Applicants must be clear and contextual. Exemptions may be denied if the seeker doesn’t “take the time to actually describe the belief or why it’s strongly held,” Kidwell said.

“A sentence-long application that doesn’t provide any information around the source of the belief, why they believe what they do, how long they’ve held the belief in this instance, and why that belief runs counter to being vaccinated – I think that would be a reason why it may be denied or where the hospital would go back and ask for some additional information,” he said.

At Bristol Health, administrators sometimes ask for a letter from a pastor or other religious official if the applicant belongs to a parish.

“It really is an interactive process in understanding whether that individual’s belief falls under a seriously held religious belief, rather than it being some sort of opinion or vaccine hesitancy,” Laprise said. “We’ve had attorneys assist us in that process as well.”

Objections to vaccination along religious lines may stem from ethical objections to abortion. The Vatican has issued a statement supporting COVID vaccination.

Caplan has little patience for those who cite fetal cells as a reason not to get vaccinated. “Almost every drug and over-the-counter product has been tested on fetal cells,” Caplan said. “If you really held that objection seriously — if you didn’t just make it up to get out of vaccination — you would not be able to go to the hospital, and you couldn’t go to the drugstore.”

“I’m going to say, bluntly, that is people grasping at straws,” Caplan said.

Kidwell said he did not know of any hospital that is facing challenges under Title VII of the Civil Rights Act, which protects against discrimination on the basis of religion. Employees who believe that they have been wrongly denied an exemption may first go through a hospital’s internal appeals process.

In general, religious exemptions probably aren’t going to be the loophole that some people opposed to vaccination hope it will be, Caplan said.

Employers are required to accommodate religious beliefs if they do not cause “undue hardship” for them.
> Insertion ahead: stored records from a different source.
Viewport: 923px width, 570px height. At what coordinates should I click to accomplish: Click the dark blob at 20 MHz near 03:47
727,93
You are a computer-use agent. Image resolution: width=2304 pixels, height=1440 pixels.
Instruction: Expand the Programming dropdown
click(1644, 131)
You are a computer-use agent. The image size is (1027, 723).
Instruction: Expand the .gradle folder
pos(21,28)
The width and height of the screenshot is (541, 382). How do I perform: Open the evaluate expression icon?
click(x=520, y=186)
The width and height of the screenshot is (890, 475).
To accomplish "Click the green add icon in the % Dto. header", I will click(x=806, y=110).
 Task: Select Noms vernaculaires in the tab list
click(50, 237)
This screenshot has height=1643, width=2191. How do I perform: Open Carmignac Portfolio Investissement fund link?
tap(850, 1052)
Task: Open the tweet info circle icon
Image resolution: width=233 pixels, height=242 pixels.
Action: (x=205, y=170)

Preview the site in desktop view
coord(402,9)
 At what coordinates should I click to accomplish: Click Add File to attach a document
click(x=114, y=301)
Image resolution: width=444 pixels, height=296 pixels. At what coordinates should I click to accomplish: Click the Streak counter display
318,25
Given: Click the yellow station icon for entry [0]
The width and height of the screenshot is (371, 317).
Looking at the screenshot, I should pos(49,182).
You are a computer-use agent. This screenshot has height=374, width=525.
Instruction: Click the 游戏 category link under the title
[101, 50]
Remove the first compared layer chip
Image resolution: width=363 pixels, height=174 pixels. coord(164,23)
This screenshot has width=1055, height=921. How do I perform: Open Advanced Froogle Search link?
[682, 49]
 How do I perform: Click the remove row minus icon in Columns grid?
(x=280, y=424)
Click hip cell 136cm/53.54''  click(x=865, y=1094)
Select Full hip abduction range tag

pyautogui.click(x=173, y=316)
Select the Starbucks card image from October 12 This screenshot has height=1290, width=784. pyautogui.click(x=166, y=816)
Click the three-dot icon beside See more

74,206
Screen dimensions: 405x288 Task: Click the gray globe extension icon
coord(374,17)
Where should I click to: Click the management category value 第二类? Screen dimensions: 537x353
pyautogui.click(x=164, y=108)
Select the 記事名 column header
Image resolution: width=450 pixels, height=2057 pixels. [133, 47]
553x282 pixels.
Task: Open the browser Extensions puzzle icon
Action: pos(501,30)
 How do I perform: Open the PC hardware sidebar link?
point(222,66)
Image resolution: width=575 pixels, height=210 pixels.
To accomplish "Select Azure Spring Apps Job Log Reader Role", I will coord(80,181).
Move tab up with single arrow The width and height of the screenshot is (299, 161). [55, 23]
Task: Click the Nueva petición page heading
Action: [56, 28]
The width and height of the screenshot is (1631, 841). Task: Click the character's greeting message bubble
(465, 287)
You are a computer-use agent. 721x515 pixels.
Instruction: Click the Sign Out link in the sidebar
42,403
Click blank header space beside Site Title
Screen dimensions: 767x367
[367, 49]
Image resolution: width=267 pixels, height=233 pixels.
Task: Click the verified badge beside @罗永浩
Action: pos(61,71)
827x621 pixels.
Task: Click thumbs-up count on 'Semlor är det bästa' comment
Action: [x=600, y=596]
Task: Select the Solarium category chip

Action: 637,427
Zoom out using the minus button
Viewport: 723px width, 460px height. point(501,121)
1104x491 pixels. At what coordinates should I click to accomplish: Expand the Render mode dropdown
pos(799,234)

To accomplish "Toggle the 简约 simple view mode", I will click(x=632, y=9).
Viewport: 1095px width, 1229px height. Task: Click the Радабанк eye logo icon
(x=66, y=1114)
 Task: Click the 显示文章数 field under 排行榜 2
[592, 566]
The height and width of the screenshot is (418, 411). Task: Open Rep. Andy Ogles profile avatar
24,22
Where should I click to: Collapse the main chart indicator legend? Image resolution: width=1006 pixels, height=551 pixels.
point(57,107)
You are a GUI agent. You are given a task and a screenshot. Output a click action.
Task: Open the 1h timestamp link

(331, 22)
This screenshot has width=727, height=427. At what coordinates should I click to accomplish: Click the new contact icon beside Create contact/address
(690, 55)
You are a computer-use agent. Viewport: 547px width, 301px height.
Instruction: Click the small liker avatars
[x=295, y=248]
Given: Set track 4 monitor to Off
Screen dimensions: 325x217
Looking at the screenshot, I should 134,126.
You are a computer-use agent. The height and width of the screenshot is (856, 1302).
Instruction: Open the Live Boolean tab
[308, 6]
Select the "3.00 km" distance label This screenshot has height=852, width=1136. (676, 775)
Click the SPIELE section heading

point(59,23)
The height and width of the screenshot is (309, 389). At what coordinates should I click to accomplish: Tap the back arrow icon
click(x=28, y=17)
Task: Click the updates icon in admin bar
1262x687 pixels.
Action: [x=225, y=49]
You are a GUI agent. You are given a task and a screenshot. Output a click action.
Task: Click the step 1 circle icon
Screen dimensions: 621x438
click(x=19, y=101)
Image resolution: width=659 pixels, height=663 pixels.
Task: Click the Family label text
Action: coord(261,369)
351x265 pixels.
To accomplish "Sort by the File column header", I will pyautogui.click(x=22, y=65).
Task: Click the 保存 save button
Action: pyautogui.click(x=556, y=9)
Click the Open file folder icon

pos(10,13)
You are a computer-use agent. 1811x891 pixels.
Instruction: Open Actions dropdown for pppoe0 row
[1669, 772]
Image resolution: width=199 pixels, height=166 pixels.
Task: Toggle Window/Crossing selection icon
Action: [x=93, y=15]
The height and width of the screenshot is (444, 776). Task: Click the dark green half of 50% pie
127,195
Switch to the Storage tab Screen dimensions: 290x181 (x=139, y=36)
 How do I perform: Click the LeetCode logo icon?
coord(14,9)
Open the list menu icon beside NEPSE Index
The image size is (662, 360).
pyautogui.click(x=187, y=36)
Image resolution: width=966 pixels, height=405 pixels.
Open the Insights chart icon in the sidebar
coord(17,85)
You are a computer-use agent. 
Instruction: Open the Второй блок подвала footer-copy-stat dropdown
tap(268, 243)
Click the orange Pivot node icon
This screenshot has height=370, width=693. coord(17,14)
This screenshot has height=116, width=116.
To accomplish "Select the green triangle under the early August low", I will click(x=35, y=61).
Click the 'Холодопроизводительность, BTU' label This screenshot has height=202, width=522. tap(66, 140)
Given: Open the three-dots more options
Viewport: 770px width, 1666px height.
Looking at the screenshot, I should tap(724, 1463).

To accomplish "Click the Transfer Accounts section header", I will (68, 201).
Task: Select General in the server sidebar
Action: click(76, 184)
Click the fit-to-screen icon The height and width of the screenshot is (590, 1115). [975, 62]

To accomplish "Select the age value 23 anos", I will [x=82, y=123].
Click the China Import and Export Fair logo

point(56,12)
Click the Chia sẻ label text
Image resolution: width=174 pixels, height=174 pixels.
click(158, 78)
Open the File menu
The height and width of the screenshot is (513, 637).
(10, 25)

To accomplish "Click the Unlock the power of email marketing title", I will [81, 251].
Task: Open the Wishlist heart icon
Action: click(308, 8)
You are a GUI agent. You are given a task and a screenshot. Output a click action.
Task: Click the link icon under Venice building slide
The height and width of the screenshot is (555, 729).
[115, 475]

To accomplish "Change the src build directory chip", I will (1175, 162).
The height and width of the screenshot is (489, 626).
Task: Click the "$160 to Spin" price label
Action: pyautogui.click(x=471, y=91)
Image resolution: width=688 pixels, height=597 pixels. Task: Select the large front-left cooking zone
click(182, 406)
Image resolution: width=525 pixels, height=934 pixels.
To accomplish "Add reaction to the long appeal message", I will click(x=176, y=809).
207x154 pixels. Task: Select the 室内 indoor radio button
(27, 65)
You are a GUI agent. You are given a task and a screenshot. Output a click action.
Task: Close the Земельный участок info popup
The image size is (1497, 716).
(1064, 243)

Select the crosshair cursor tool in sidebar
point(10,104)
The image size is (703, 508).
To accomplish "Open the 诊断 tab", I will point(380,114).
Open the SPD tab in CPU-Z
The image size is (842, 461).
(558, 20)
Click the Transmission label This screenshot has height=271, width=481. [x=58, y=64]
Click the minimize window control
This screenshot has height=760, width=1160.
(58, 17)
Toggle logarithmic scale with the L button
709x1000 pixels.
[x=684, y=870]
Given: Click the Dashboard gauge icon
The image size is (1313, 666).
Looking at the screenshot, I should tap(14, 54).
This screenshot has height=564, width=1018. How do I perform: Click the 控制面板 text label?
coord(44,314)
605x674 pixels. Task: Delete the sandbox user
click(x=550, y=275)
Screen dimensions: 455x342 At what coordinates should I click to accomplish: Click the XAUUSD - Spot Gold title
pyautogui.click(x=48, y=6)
An accommodation would be considered a hardship “if it is costly, compromises workplace safety, decreases workplace efficiency, infringes on the rights of other employees or requires other employees to do more than their share of potentially hazardous or burdensome work,” according to the U.S. Department of Labor.

“An employer can still refuse a claim of religion. They have to try and accommodate you,” Caplan said. “There may be some jobs where you can work at home and you don’t see anybody, and the employer will keep you on, but none of those are in health care.”

Health systems that hand out exemptions should have added precautions for unvaccinated staff, such as weekly testing, Doolittle said. Some hospitals, such as Hartford Hospital, are taking that step.

“People are concerned about going to places or receiving care from folks who aren’t vaccinated, regardless of the reason for it,” Doolittle said. “From the perspective of a vulnerable person, it doesn’t matter whether it’s a religious exemption or some other philosophical or political reason for not getting vaccinated – you want the people to be vaccinated. These places really should have strict mask and testing mandates for anybody who is not vaccinated.”